Records contained in a dataset:
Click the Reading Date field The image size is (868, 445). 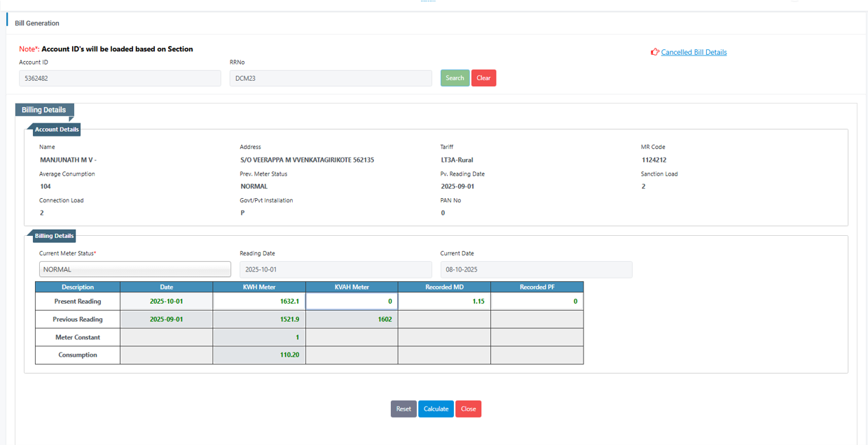pyautogui.click(x=335, y=269)
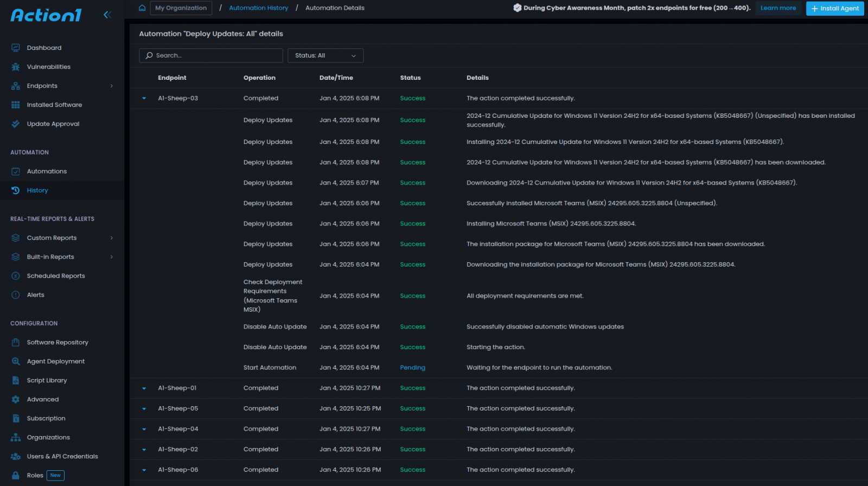Click the Learn more link

point(778,8)
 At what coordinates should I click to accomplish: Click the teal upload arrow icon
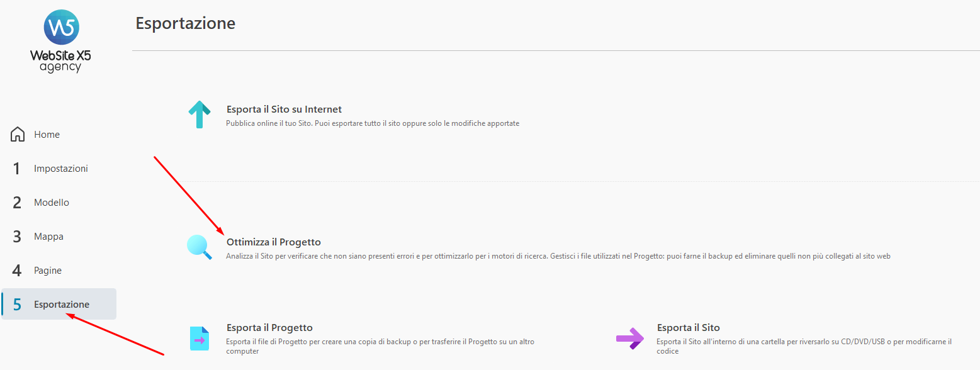pos(200,115)
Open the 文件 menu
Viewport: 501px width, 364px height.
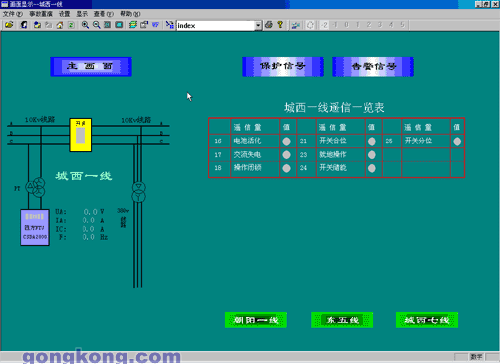click(13, 14)
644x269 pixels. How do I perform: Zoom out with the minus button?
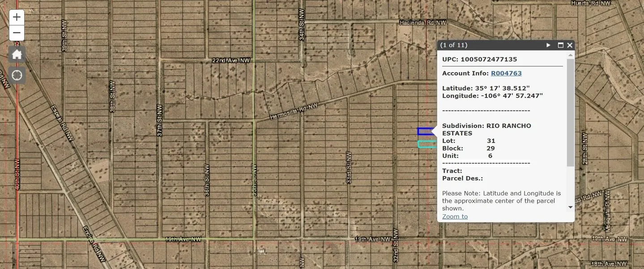click(x=17, y=33)
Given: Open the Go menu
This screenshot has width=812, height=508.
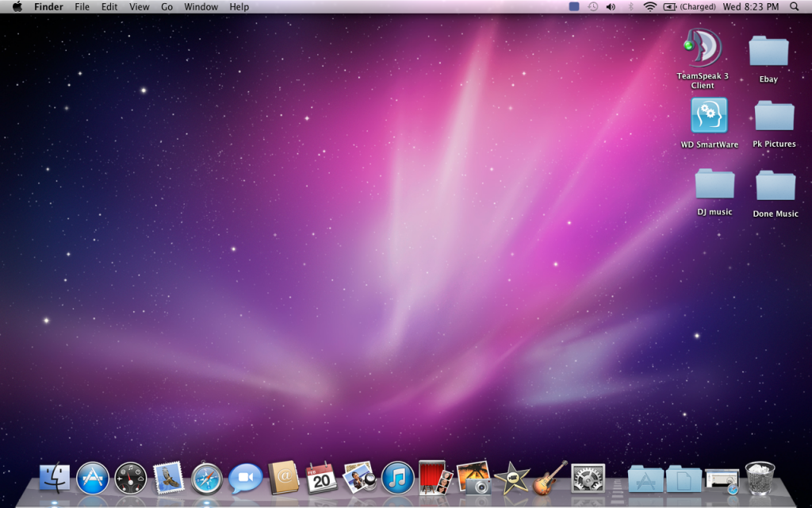Looking at the screenshot, I should (x=167, y=6).
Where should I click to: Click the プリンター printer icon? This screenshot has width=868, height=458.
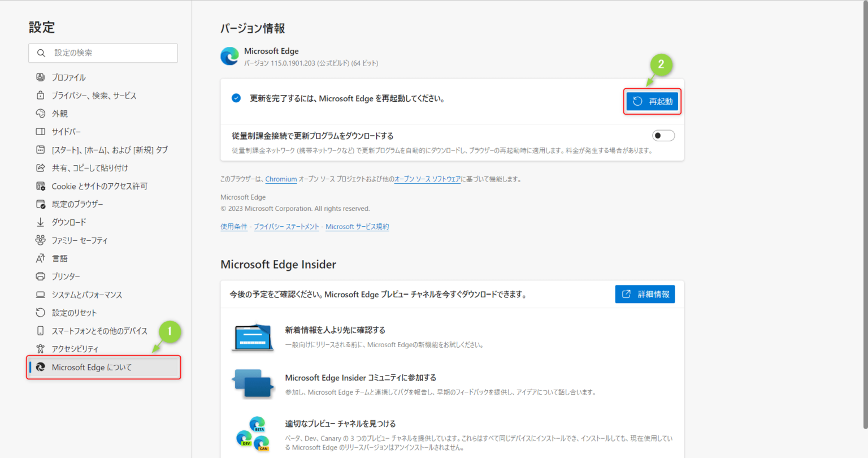click(40, 276)
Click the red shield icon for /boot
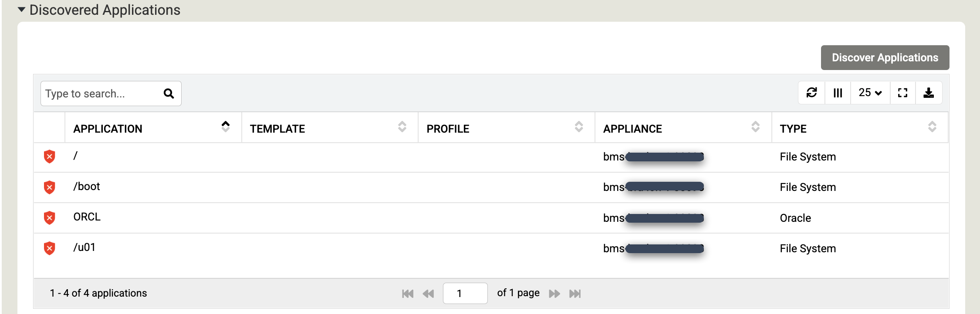 (x=50, y=187)
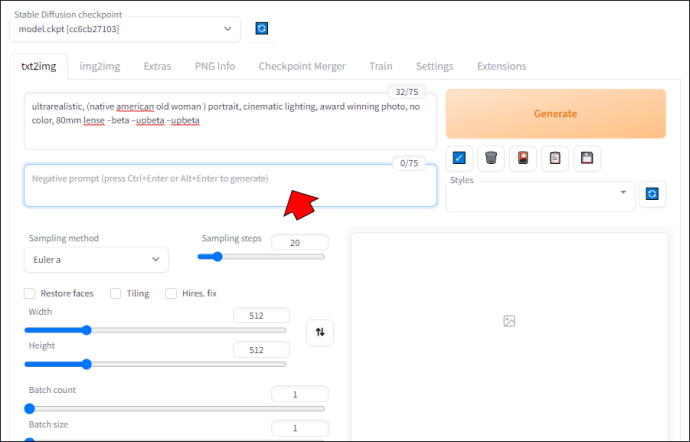Screen dimensions: 690x442
Task: Click into the Negative prompt text field
Action: [230, 185]
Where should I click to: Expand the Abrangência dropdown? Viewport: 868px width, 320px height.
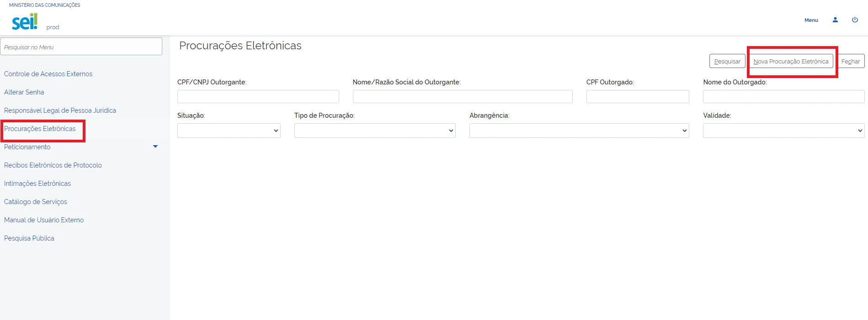pos(579,131)
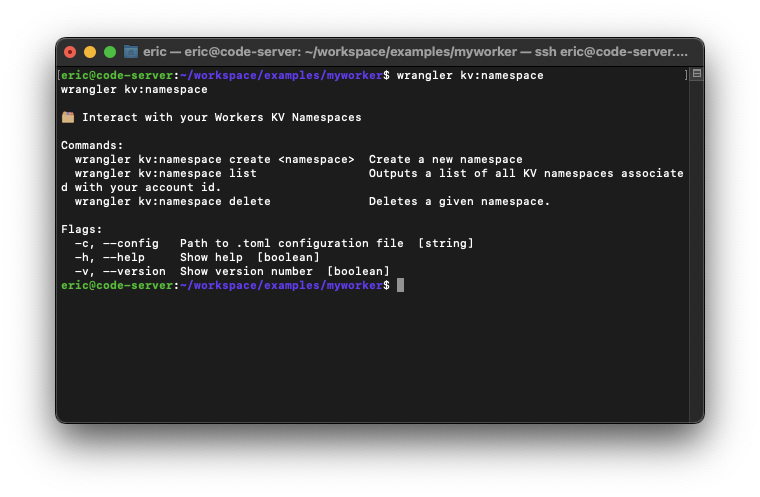Click the file cabinet emoji in output

click(x=68, y=117)
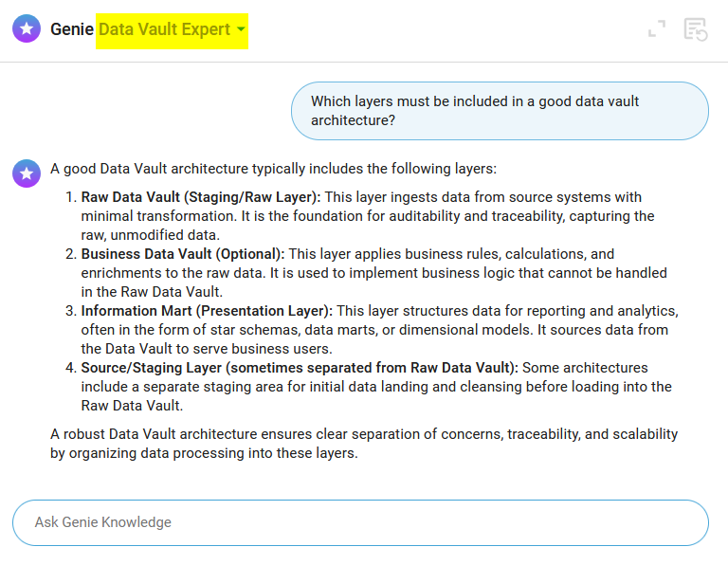Click the list number 2 marker
728x565 pixels.
(x=70, y=254)
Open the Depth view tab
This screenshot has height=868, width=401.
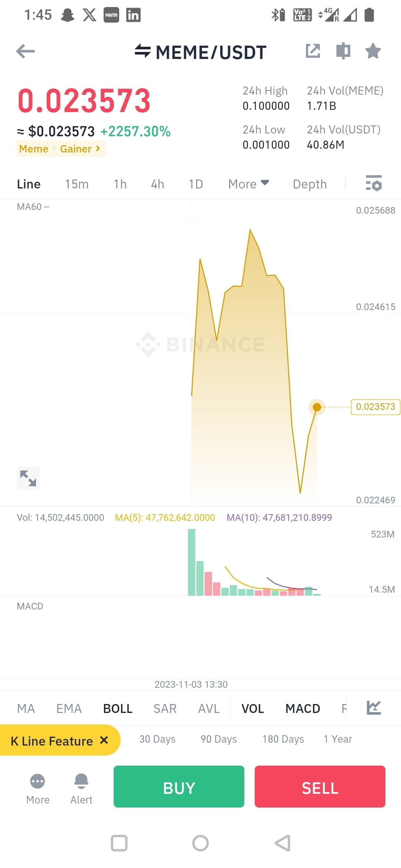click(309, 184)
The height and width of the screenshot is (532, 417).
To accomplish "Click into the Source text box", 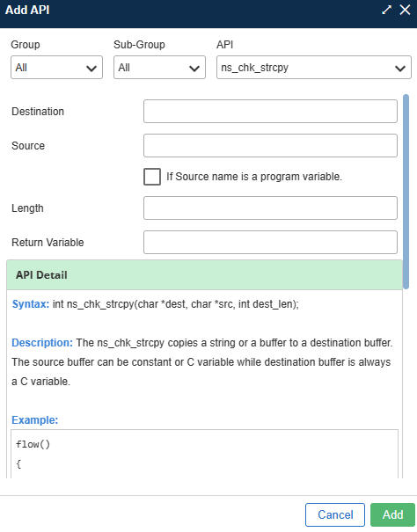I will tap(270, 146).
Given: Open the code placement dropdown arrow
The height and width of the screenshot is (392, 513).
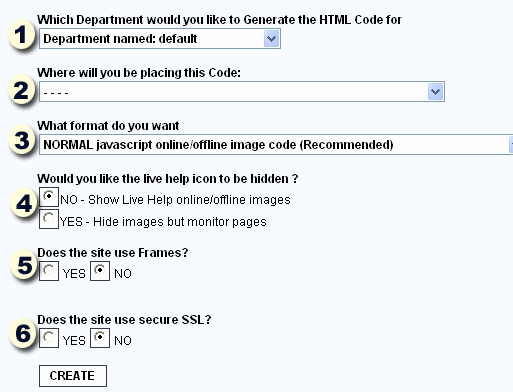Looking at the screenshot, I should pyautogui.click(x=435, y=92).
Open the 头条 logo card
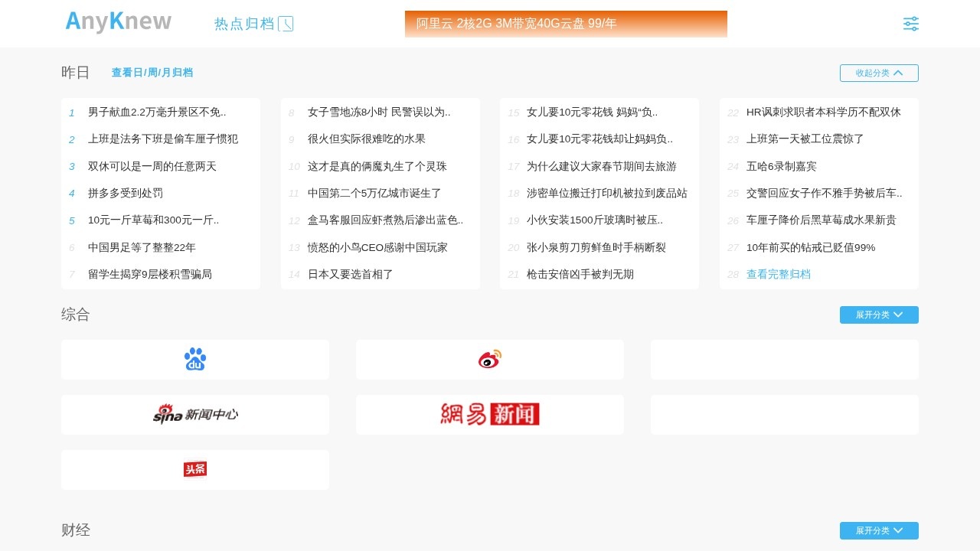The image size is (980, 551). point(195,469)
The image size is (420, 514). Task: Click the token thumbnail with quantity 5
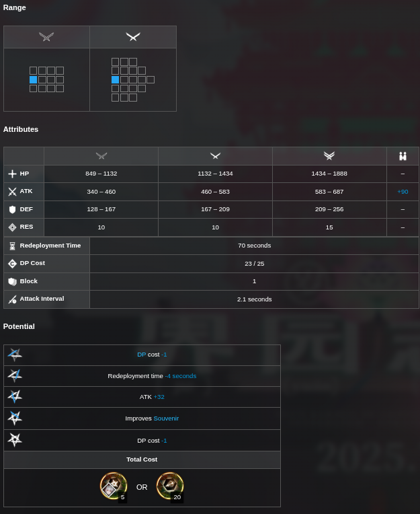pos(113,486)
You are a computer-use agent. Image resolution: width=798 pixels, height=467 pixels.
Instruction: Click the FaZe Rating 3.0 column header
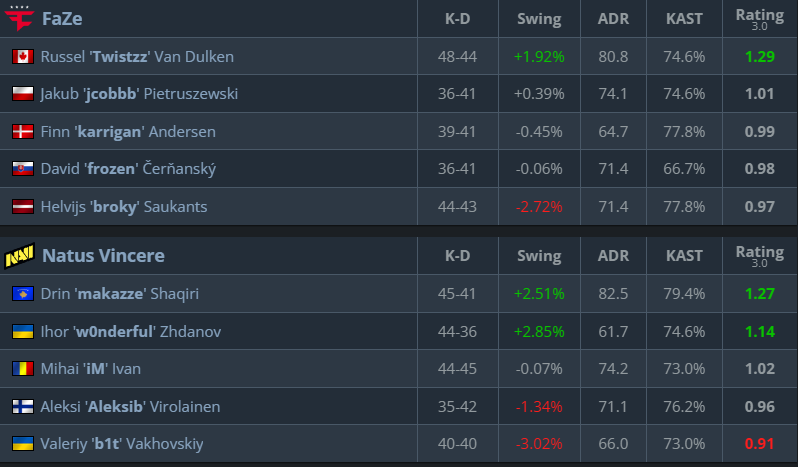click(x=759, y=18)
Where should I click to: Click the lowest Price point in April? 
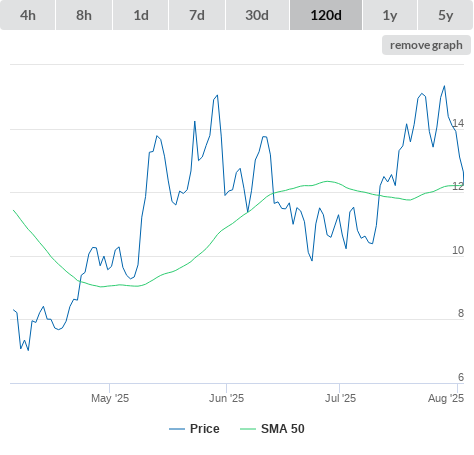tap(28, 350)
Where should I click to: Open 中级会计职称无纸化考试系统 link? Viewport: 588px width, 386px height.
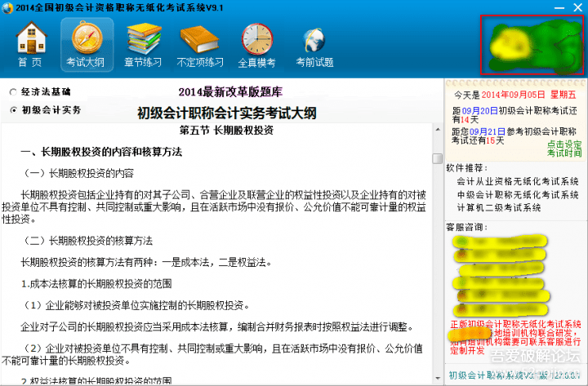pos(518,194)
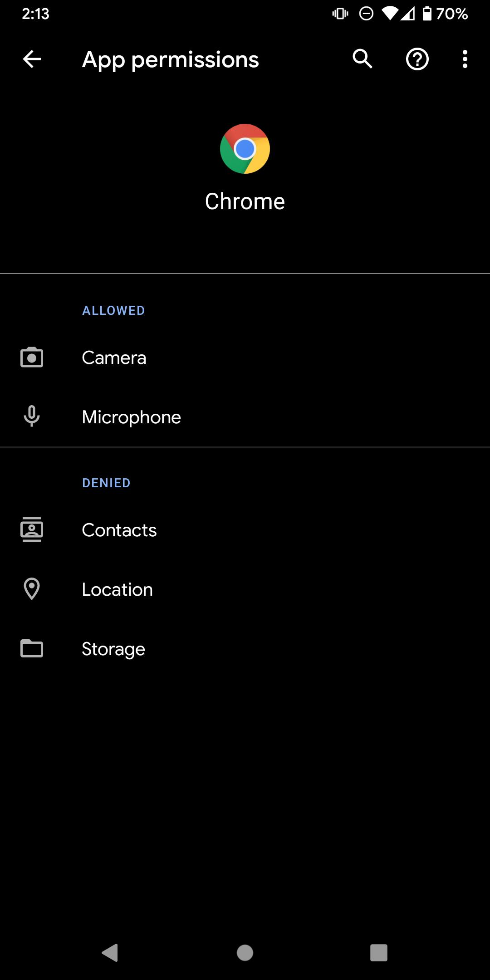
Task: Open the three-dot overflow menu
Action: coord(465,59)
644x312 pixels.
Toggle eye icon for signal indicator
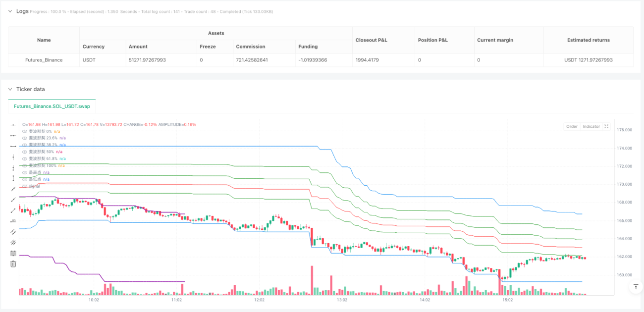[25, 186]
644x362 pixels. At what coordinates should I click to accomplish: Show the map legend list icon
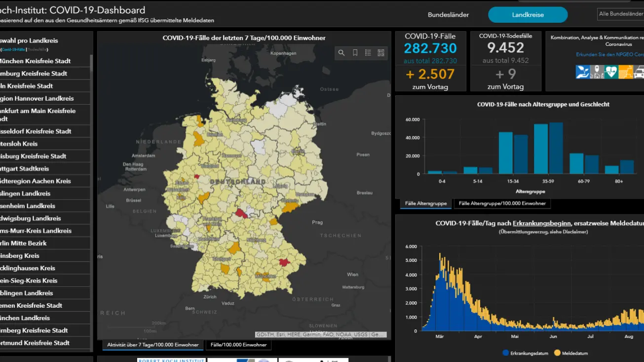[368, 53]
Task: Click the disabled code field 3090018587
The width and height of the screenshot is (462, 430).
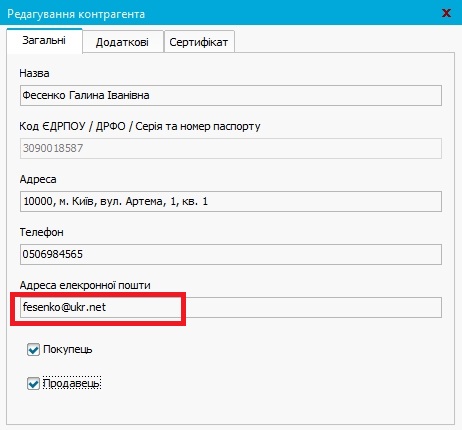Action: (x=231, y=148)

Problem details: Only the lines from the one with "You are a computer-use" through the final line of the entries belong in the answer, set down exactly, with both ends included and no pictures.

Reply:
You are a computer-use agent. Image resolution: width=798 pixels, height=467 pixels.
Instruction: Click the FaZe Rating 3.0 column header
click(x=759, y=18)
Where should I click to: Click the lowest Price point in April? 
tap(28, 350)
Where should I click to: Open 中级会计职称无纸化考试系统 link? Viewport: 588px width, 386px height.
pos(518,194)
Task: Open the three-dot overflow menu
Action: coord(465,59)
644x312 pixels.
Toggle eye icon for signal indicator
[25, 186]
644x362 pixels. At what coordinates should I click to accomplish: Show the map legend list icon
[368, 53]
Task: Click the disabled code field 3090018587
The width and height of the screenshot is (462, 430).
Action: (x=231, y=148)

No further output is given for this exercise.